- **WHAT IS EXPECTED**: From the records below, extract only the lines running from the line with "[Modal Overlay Box Frame] (571, 1288)" to the line with "Добавить новость (990, 531)", both lines included, reproducing them exactly.

Collected data entries
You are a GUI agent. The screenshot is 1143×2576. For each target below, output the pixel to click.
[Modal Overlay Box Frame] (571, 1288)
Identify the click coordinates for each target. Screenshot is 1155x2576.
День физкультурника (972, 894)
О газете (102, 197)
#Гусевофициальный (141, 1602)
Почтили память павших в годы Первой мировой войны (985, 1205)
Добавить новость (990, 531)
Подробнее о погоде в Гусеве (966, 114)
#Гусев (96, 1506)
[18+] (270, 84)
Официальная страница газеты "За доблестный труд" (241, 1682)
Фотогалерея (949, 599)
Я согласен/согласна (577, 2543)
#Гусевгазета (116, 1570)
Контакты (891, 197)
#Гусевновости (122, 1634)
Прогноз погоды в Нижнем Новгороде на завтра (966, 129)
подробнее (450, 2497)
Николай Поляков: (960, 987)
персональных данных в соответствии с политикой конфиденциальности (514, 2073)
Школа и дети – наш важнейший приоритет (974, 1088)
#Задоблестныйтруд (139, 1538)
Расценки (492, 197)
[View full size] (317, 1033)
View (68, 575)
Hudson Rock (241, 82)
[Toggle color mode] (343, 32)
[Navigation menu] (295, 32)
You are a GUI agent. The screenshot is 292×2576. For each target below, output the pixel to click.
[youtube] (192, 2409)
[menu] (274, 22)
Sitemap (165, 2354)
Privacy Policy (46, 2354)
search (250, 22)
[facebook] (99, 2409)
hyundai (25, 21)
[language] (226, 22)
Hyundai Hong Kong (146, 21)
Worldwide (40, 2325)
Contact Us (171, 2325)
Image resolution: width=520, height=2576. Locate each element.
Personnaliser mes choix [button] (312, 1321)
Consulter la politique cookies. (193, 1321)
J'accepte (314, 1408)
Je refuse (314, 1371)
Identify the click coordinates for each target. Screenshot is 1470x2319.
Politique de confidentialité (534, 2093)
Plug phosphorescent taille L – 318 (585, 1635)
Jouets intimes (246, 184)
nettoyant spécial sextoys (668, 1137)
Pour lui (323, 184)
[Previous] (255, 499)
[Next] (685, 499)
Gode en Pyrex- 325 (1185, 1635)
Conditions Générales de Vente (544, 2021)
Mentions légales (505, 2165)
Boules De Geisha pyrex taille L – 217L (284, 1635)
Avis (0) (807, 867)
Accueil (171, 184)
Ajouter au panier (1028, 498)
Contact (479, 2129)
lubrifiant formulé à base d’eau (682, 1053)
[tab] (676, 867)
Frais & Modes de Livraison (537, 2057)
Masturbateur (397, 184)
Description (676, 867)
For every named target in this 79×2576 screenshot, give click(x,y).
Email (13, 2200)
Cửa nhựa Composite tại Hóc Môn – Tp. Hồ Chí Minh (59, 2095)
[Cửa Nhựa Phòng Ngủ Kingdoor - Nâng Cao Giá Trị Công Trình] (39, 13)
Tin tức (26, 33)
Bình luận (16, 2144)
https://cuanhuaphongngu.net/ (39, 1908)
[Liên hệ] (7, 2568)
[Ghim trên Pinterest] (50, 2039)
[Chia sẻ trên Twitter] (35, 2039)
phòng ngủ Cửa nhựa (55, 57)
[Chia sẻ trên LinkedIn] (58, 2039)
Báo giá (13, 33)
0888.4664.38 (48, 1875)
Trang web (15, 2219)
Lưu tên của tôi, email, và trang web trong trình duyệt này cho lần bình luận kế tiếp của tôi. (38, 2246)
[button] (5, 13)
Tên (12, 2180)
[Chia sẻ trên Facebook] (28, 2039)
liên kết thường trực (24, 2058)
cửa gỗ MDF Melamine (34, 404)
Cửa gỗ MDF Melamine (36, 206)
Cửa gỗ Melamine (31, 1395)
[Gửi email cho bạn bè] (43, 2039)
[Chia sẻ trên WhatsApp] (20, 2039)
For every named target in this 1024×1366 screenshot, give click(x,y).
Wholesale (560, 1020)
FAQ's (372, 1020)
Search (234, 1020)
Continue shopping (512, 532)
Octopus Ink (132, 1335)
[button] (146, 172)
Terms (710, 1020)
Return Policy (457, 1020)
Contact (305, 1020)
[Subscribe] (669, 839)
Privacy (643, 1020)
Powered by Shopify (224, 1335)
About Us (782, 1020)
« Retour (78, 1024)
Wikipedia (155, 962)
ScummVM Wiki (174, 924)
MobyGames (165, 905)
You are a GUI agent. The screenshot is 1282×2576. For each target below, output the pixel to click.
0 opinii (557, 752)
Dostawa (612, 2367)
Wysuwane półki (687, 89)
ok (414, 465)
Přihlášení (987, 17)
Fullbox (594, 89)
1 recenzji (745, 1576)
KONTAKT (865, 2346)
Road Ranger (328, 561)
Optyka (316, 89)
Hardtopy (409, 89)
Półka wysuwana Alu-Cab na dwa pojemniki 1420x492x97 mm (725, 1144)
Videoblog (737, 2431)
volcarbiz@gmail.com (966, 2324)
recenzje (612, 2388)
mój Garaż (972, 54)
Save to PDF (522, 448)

- **SOLUTION FOR THIS TASK**:
[Modal Overlay Box Frame] (571, 1288)
Identify the click coordinates for each target. Screenshot is 1155x2576.
День физкультурника (972, 894)
О газете (102, 197)
#Гусевофициальный (141, 1602)
Почтили память павших в годы Первой мировой войны (985, 1205)
Добавить новость (990, 531)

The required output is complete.